Exercise — Please retype every one of the following records word for word, keeping each line as it stands.

Given records —
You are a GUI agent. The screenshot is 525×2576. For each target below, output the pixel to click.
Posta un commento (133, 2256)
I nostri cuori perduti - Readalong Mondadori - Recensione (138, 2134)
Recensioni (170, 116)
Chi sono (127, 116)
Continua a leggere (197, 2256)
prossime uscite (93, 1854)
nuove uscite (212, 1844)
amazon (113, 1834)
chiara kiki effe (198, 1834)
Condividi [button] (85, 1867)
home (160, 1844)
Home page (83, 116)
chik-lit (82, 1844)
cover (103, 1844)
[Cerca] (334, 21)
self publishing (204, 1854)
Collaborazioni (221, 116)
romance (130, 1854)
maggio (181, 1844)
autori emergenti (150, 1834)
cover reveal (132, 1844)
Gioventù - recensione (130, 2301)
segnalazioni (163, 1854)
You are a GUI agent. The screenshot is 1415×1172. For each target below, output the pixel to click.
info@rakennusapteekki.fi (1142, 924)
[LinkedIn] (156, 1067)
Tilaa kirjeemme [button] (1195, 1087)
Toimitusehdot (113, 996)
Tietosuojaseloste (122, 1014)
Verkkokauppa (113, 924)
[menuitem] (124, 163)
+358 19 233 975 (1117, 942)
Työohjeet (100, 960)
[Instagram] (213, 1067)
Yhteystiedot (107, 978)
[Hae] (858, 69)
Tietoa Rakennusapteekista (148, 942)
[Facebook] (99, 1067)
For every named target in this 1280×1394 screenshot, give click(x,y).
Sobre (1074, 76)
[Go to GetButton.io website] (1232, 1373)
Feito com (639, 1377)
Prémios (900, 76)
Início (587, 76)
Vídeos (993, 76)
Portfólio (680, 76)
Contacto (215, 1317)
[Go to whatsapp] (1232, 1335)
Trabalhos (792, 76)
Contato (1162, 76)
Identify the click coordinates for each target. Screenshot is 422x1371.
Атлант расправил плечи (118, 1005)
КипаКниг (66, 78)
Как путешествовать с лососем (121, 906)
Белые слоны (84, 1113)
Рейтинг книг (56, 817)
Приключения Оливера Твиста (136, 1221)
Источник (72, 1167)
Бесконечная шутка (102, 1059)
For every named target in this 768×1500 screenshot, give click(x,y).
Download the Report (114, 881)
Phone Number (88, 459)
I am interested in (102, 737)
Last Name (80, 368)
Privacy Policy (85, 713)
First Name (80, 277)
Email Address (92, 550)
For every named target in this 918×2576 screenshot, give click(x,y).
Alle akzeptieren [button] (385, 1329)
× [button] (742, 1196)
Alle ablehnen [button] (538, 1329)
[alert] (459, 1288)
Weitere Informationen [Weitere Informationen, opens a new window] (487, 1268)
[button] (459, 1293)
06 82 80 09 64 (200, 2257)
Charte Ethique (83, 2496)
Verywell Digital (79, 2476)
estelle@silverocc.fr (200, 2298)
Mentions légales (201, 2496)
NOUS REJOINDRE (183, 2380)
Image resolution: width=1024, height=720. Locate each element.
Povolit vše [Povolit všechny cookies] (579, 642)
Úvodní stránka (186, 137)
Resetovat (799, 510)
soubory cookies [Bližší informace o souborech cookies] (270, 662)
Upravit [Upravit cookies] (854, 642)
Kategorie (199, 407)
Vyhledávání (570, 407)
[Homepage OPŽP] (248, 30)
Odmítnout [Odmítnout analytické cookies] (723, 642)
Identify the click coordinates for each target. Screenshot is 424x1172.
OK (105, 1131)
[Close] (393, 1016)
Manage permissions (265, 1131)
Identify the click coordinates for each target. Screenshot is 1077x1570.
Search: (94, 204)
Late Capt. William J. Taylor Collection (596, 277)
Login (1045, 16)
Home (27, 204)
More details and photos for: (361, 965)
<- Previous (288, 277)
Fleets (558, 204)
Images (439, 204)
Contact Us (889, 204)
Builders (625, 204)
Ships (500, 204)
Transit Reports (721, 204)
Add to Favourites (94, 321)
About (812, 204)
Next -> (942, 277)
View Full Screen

Worked solution —
You are a GUI agent. The screenshot is 525×2576. For each target below, output the pixel to click.
Posta un commento (133, 2256)
I nostri cuori perduti - Readalong Mondadori - Recensione (138, 2134)
Recensioni (170, 116)
Chi sono (127, 116)
Continua a leggere (197, 2256)
prossime uscite (93, 1854)
nuove uscite (212, 1844)
amazon (113, 1834)
chiara kiki effe (198, 1834)
Condividi [button] (85, 1867)
home (160, 1844)
Home page (83, 116)
chik-lit (82, 1844)
cover (103, 1844)
[Cerca] (334, 21)
self publishing (204, 1854)
Collaborazioni (221, 116)
romance (130, 1854)
maggio (181, 1844)
autori emergenti (150, 1834)
cover reveal (132, 1844)
Gioventù - recensione (130, 2301)
segnalazioni (163, 1854)
You are a GUI agent. The screenshot is 1415×1172. For each target below, output the pixel to click.
info@rakennusapteekki.fi (1142, 924)
[LinkedIn] (156, 1067)
Tilaa kirjeemme [button] (1195, 1087)
Toimitusehdot (113, 996)
Tietosuojaseloste (122, 1014)
Verkkokauppa (113, 924)
[menuitem] (124, 163)
+358 19 233 975 (1117, 942)
Työohjeet (100, 960)
[Instagram] (213, 1067)
Yhteystiedot (107, 978)
[Hae] (858, 69)
Tietoa Rakennusapteekista (148, 942)
[Facebook] (99, 1067)
For every named target in this 1280×1394 screenshot, give click(x,y).
Sobre (1074, 76)
[Go to GetButton.io website] (1232, 1373)
Feito com (639, 1377)
Prémios (900, 76)
Início (587, 76)
Vídeos (993, 76)
Portfólio (680, 76)
Contacto (215, 1317)
[Go to whatsapp] (1232, 1335)
Trabalhos (792, 76)
Contato (1162, 76)
Identify the click coordinates for each target. Screenshot is 422x1371.
Атлант расправил плечи (118, 1005)
КипаКниг (66, 78)
Как путешествовать с лососем (121, 906)
Белые слоны (84, 1113)
Рейтинг книг (56, 817)
Приключения Оливера Твиста (136, 1221)
Источник (72, 1167)
Бесконечная шутка (102, 1059)
For every named target in this 768×1500 screenshot, give click(x,y).
Download the Report (114, 881)
Phone Number (88, 459)
I am interested in (102, 737)
Last Name (80, 368)
Privacy Policy (85, 713)
First Name (80, 277)
Email Address (92, 550)
For every named target in this 918×2576 screenshot, give click(x,y).
Alle akzeptieren [button] (385, 1329)
× [button] (742, 1196)
Alle ablehnen [button] (538, 1329)
[alert] (459, 1288)
Weitere Informationen [Weitere Informationen, opens a new window] (487, 1268)
[button] (459, 1293)
06 82 80 09 64 (200, 2257)
Charte Ethique (83, 2496)
Verywell Digital (79, 2476)
estelle@silverocc.fr (200, 2298)
Mentions légales (201, 2496)
NOUS REJOINDRE (183, 2380)
Image resolution: width=1024, height=720. Locate each element.
Povolit vše [Povolit všechny cookies] (579, 642)
Úvodní stránka (186, 137)
Resetovat (799, 510)
soubory cookies [Bližší informace o souborech cookies] (270, 662)
Upravit [Upravit cookies] (854, 642)
Kategorie (199, 407)
Vyhledávání (570, 407)
[Homepage OPŽP] (248, 30)
Odmítnout [Odmítnout analytické cookies] (723, 642)
Identify the click coordinates for each target. Screenshot is 424x1172.
OK (105, 1131)
[Close] (393, 1016)
Manage permissions (265, 1131)
Identify the click coordinates for each target. Screenshot is 1077x1570.
Search: (94, 204)
Late Capt. William J. Taylor Collection (596, 277)
Login (1045, 16)
Home (27, 204)
More details and photos for: (361, 965)
<- Previous (288, 277)
Fleets (558, 204)
Images (439, 204)
Contact Us (889, 204)
Builders (625, 204)
Ships (500, 204)
Transit Reports (721, 204)
Add to Favourites (94, 321)
About (812, 204)
Next -> (942, 277)
View Full Screen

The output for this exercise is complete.